Hotelier, Ms Hawa Hamidu (23), married with one child also had the same cry about how difficult life had become. She said employment was also a kind of mockery as wages were too small. No ordinary worker can claim to earn a living wage, she said. However, she had not been touched by corruption, she said.
“But there are just too many petty criminals in Dar es Salaam. We now live in constant fear of being jumped or mugged by thieves at home, on the streets and even at bus stations,” she said. She was also of the opinion that Dar es Salaam was full of too many beggars, “which is shameful especially in the eyes of foreigners,” she added.
She called on more streets in Dar es Salaam to be paved to release congestion on the few traditionally jammed streets. If she were to meet the President, she said, she would urge him to find a way to reduce the number of vehicles on Dar es Salaam streets as vehicles “were too many.”
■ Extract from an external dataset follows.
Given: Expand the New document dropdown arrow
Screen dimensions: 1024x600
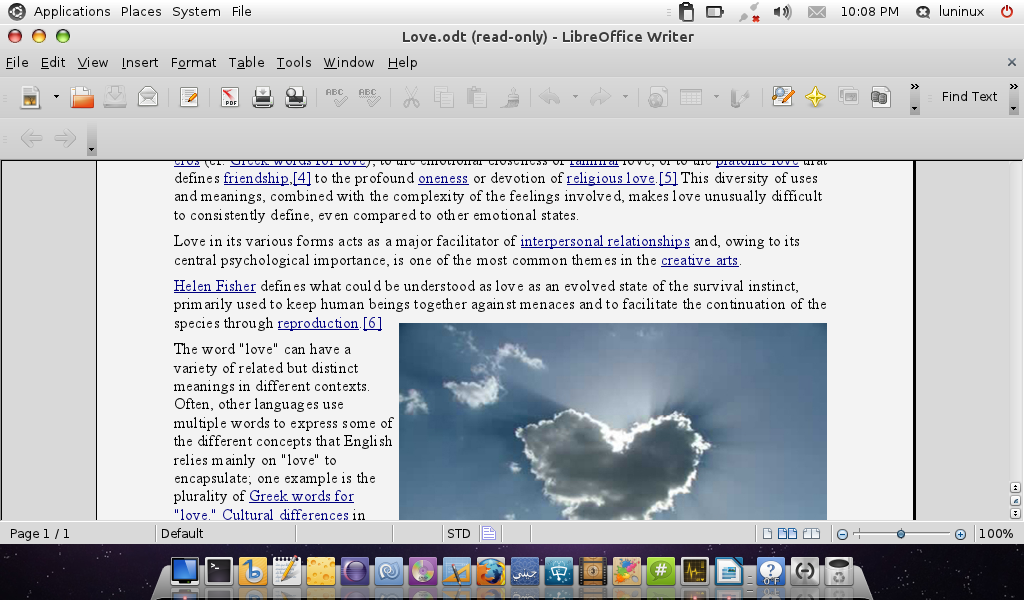Looking at the screenshot, I should click(56, 97).

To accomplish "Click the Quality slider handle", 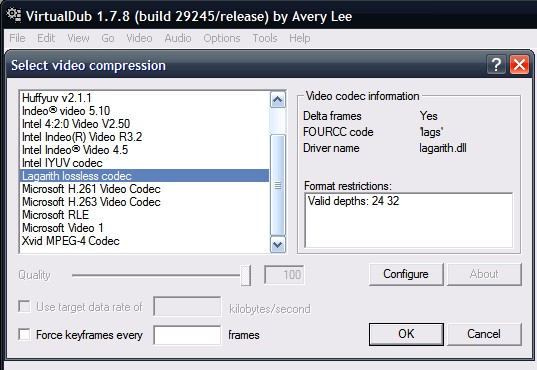I will tap(246, 275).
She was thankful that there was now a Government of National Unity in Zanzibar “otherwise many of us had come to associate multiparty politics with heightened insecurity and violation of human rights,” she said. Owing to the chaos that once characterized politics in Zanzibar, many people had reached the conclusion that they did not want to cast their votes any more “because it was useless if the outcome was death and rape.”
Ms Hamidu also said provision of education in Tanzania was taking on a clear class structure, which was lamentable. “In most government schools, children go through the seven years of primary education without knowing how to read and write.” Therefore, for children to access quality education that depends on the financial ability of the parents or guardians to send them to private schools, which she equated to a hatchery of selfishness.
However, women should also change and engage in whatever income generation activities. “They should not just stay at home but work. If you work, you will get money, she said. Nevertheless, women need to be empowered and if empowered, “Yes, we can”,” she said.
In last Tuesday’s issue, we inadvertently mentioned Ms Jackline Simon as a standard III pupil at Wisdom Pre and Primary School. The fact is Ms Jackline Simon is a Standard VI student. The error and inconvenience is highly regretted.